╭──

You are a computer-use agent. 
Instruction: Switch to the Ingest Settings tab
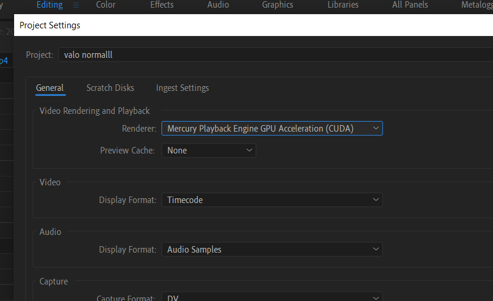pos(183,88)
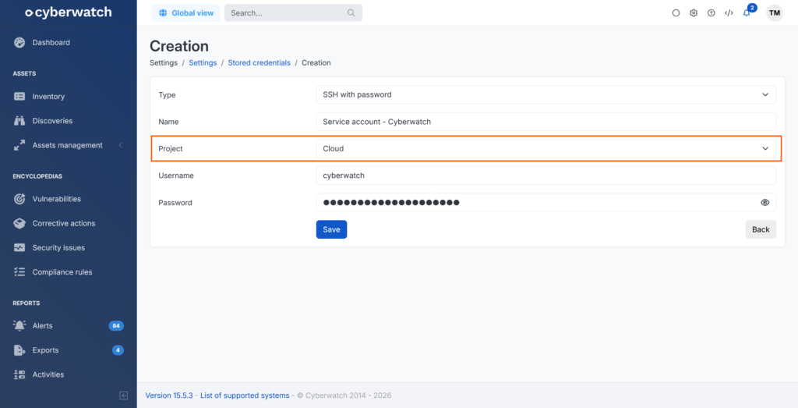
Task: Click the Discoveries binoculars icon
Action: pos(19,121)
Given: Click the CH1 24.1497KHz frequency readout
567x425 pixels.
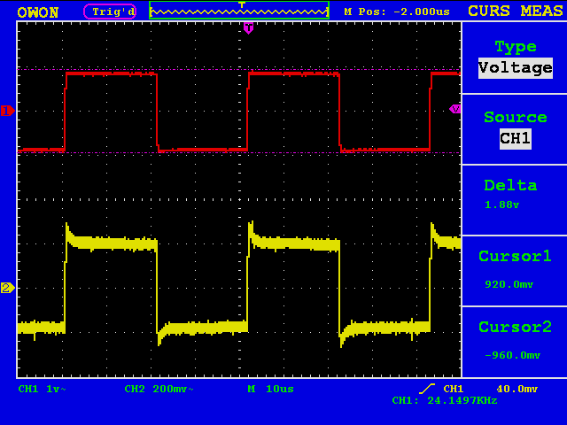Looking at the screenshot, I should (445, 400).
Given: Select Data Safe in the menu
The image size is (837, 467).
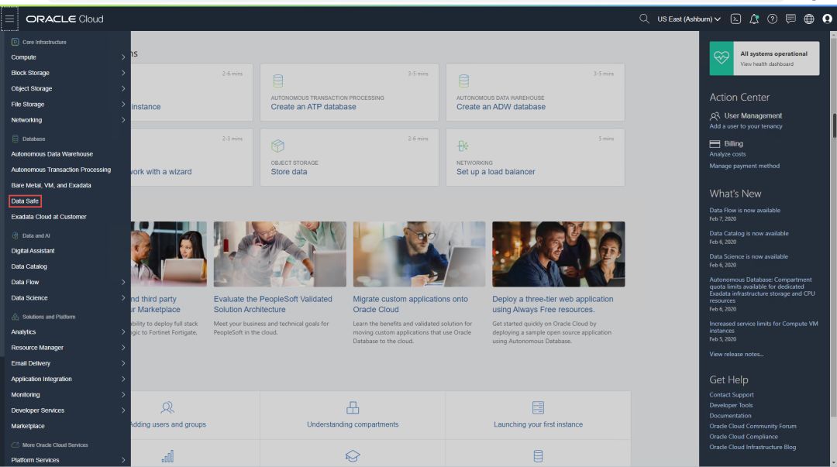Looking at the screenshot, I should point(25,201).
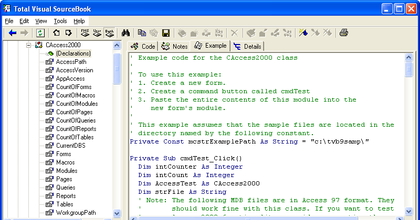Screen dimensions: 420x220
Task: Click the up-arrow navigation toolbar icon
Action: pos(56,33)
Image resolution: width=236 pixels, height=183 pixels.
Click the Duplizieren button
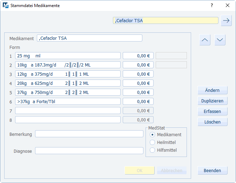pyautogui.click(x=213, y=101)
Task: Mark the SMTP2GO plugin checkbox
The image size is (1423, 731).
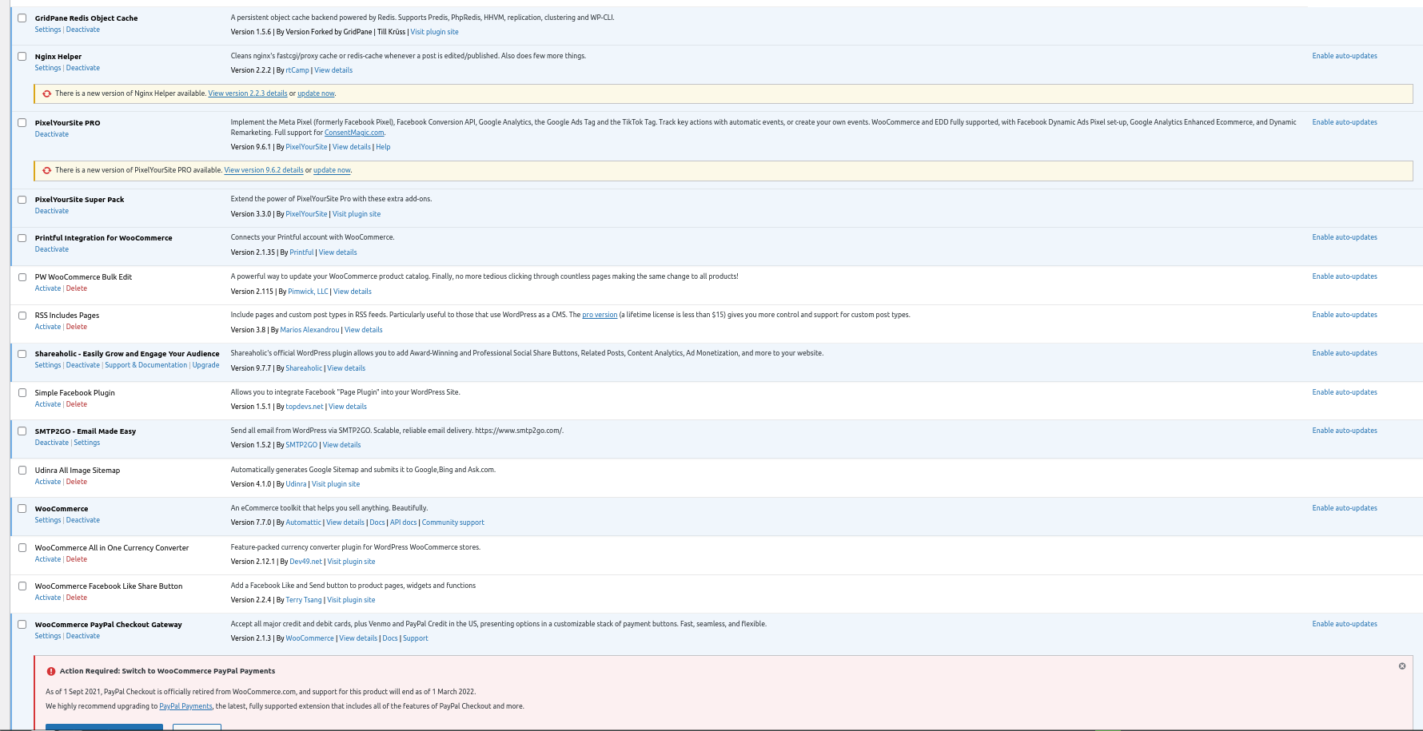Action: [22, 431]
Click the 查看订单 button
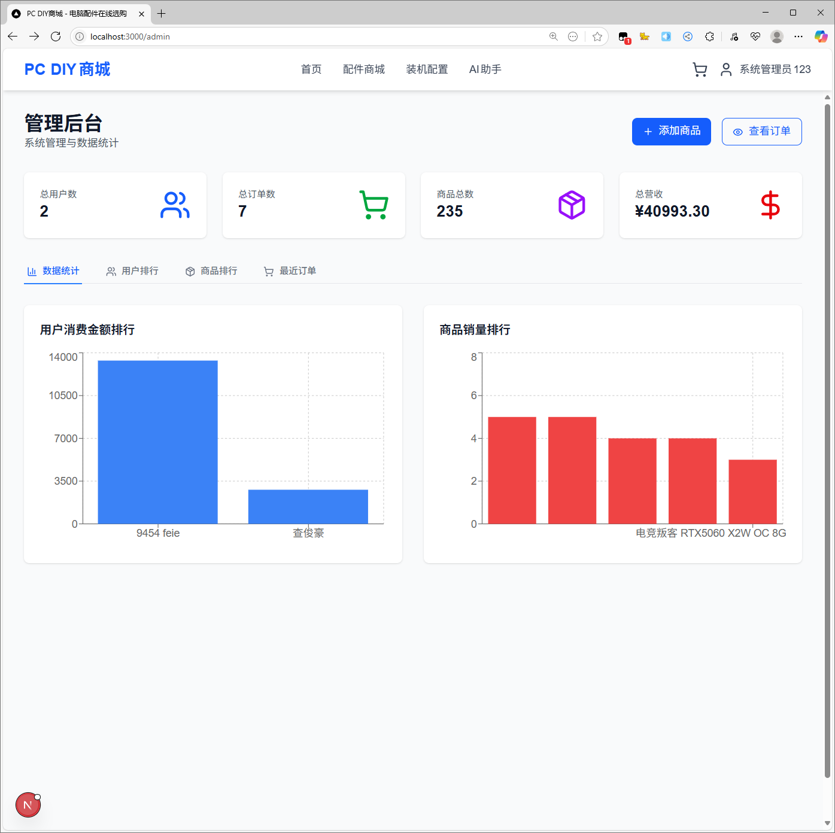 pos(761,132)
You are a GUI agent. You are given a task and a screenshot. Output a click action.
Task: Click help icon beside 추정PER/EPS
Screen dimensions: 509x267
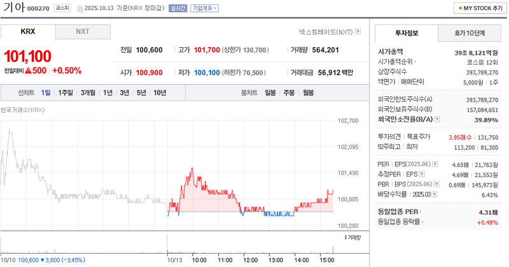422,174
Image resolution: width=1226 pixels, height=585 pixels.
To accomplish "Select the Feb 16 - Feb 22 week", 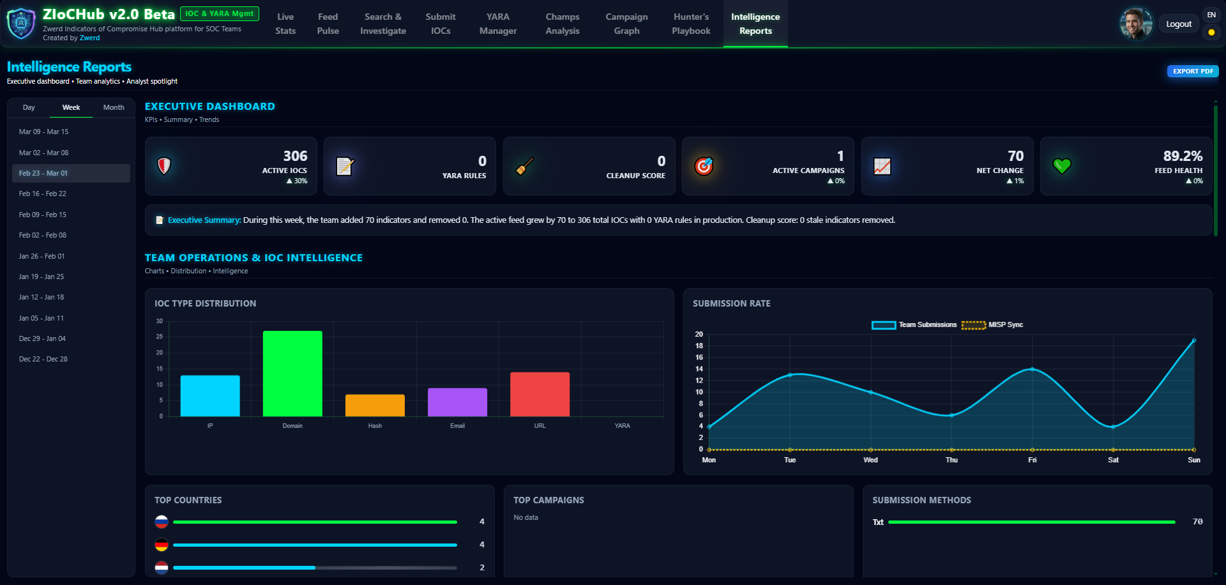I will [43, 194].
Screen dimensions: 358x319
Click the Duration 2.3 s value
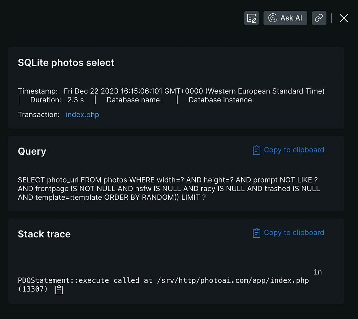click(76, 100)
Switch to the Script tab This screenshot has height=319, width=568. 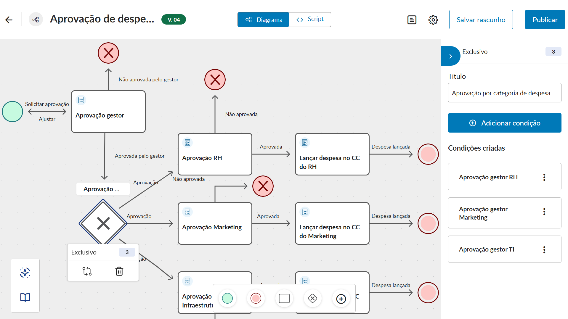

╰──

#### Problem:
Copy exactly the lines running from the beginning of the listing through the line that has "Given: Select Data Safe in the menu". Drop the pictures.

#### Response:
You are a computer-use agent. 
Instruction: Switch to the Ingest Settings tab
pos(183,88)
Task: Click the Discoveries binoculars icon
Action: pos(19,121)
Given: Click the CH1 24.1497KHz frequency readout
567x425 pixels.
Looking at the screenshot, I should (445, 400).
Given: Select Data Safe in the menu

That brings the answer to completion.